Dschingis First sollte endlich auch „first“ sein

Der Star der ersten knapp 40 Minuten der Iffezheimer Donnerstags-Veranstaltung ist ohne jede Frage der von Markus Klug für Horst Pudwill trainierte Dschingis First, unter anderem ein rechter Bruder des Gruppe I-Siegers Dschingis Secret und des Derby-Zweiten des Vorjahres Destino.

Dass der Soldier Hollow-Sohn aus der Zucht des Gestüts Park Wiedingen, der als Jährling bei der BBAG stolze 500.000 Euro kostete, zum jetzigen Zeitpunkt noch sieglos ist, damit hätte wohl nur die wenigsten Beobachter der Szenen gerechnet. Aber, und das beweist ein Blick auf die Rennleistung, Dschingis First hat sich seine gesamte Rennkarriere über stets mit der Jahrgangsspitze auseinandergesetzt.

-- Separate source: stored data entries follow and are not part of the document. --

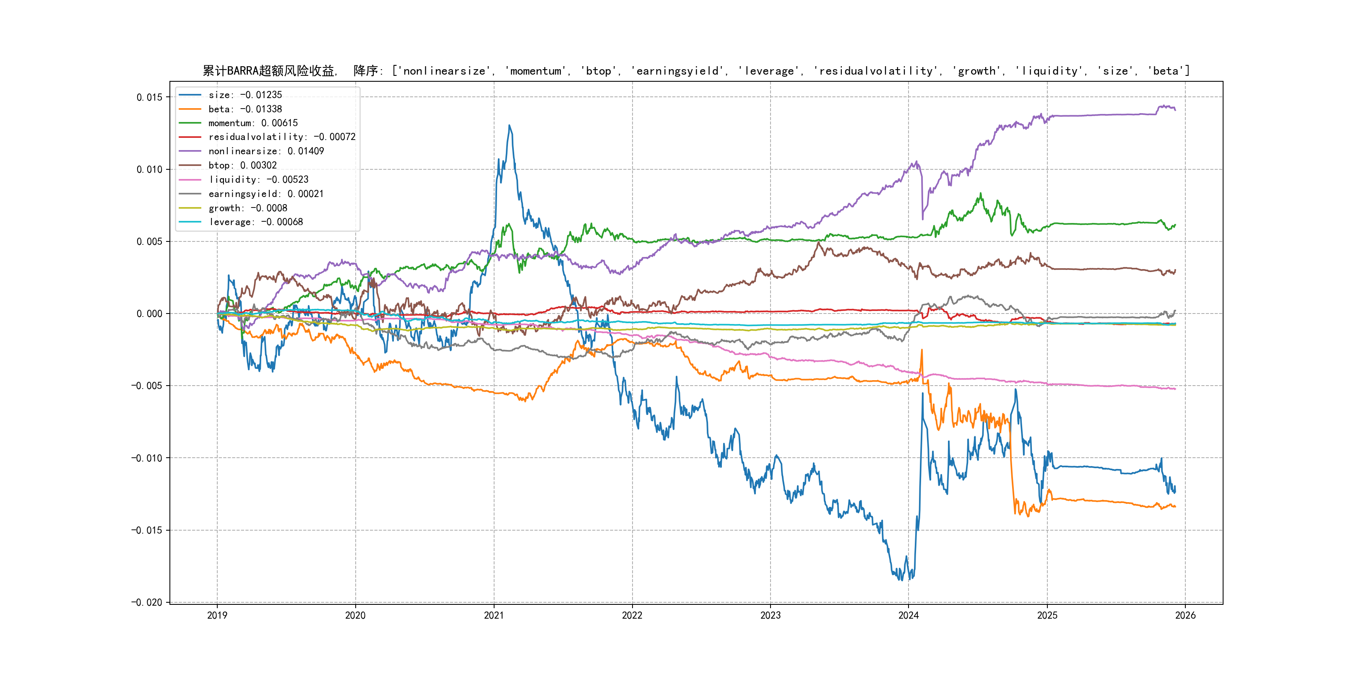Click the leverage cyan legend swatch
Viewport: 1359px width, 679px height.
[x=190, y=222]
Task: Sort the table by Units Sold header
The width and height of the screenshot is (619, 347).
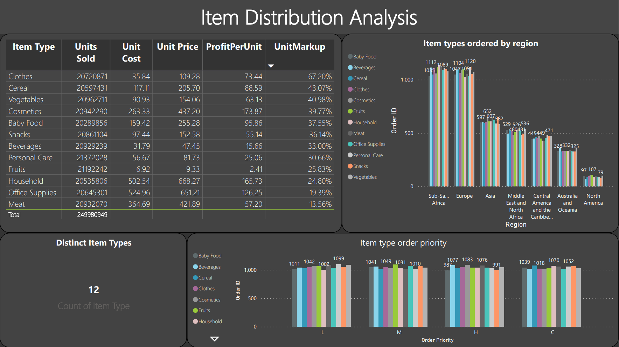Action: (86, 52)
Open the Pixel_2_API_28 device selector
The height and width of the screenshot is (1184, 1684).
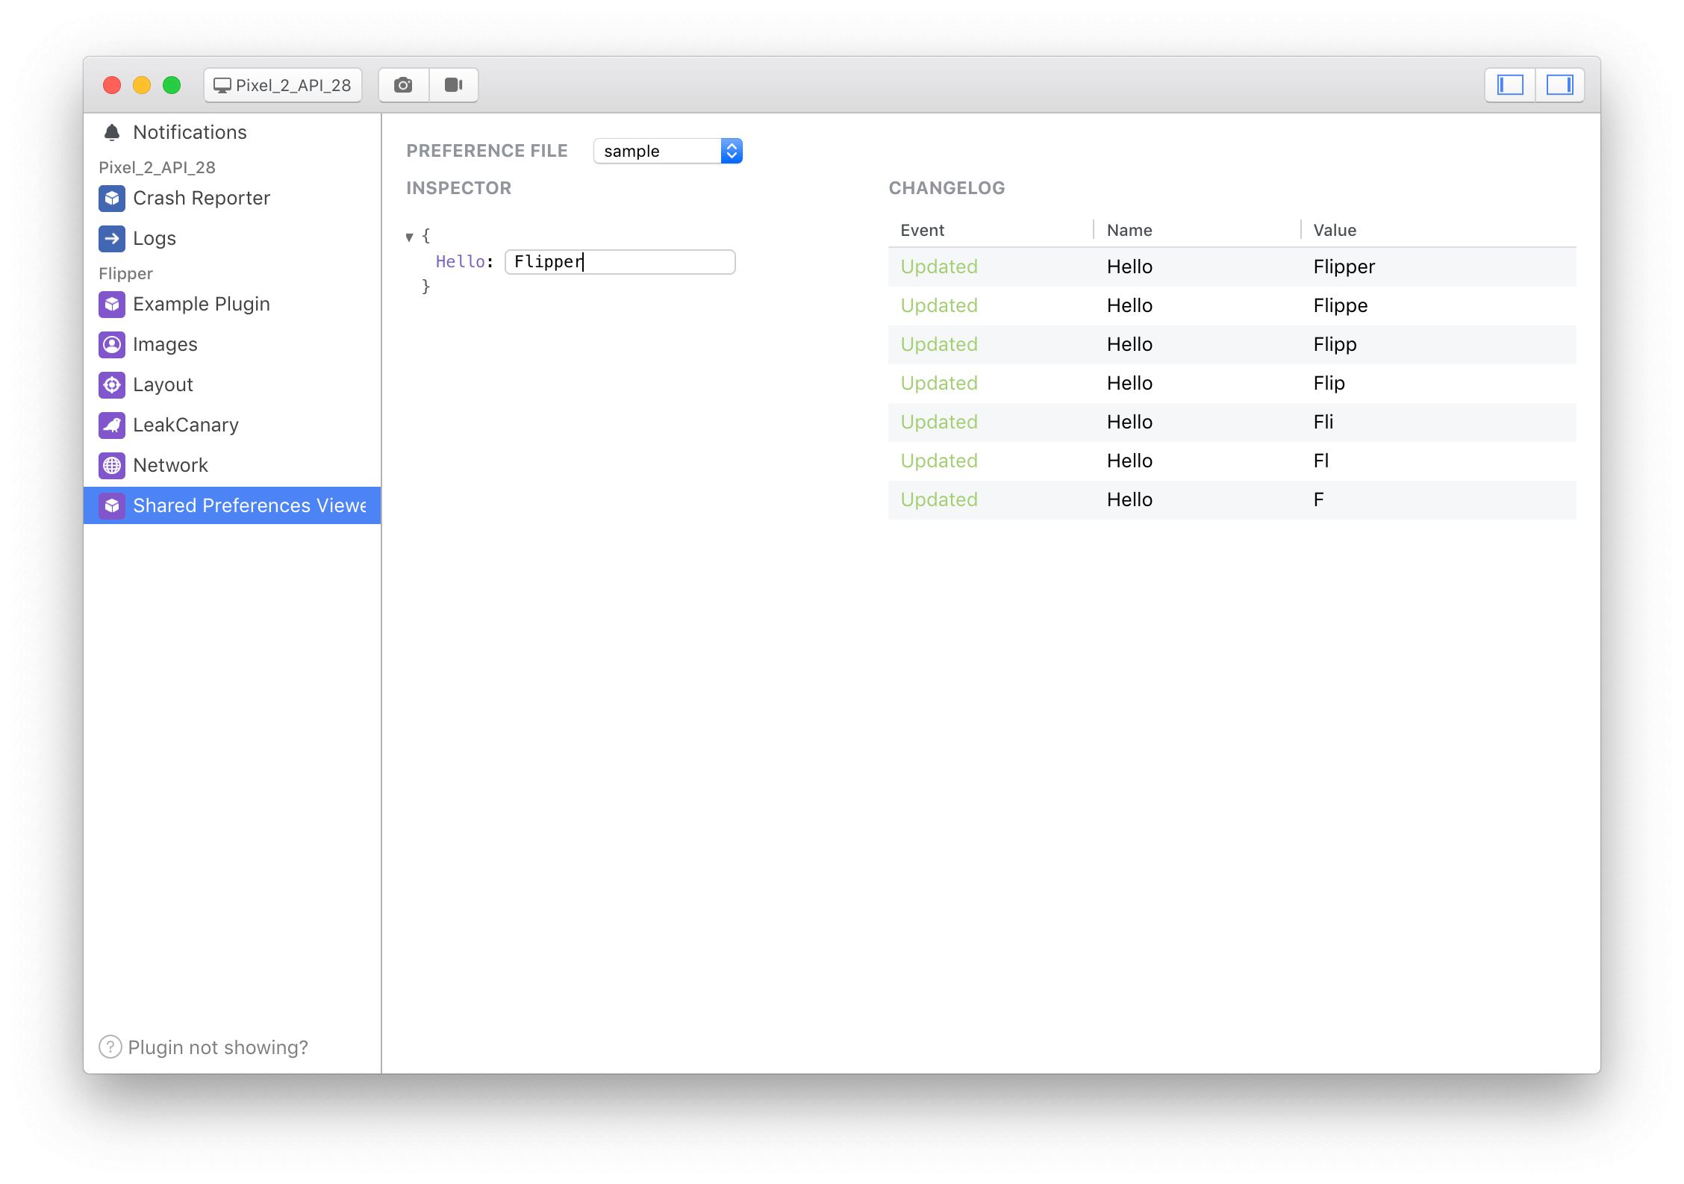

Als Zweijähriger lief er im Herzog von Ratibor-Rennen schon gruppeplatziert, in diesem Jahr wurde er Dritter im pferdewetten.de – Bavarian Classic, Vierter in der Kölner „Union“ und im IDEE 150. Deutschen Derby Sechster hinter dem Sieger Laccario. Auch wenn er am Donnerstag all seinen Gegnern Gewicht geben muss, so steht der Klug-Schützling, der von Martin Seidl geritten wird, vom Papier her vor einem Spaziergang über die 2400 Meter, auch wenn er auf durchlässigem Boden stärker ist (zum Rennen).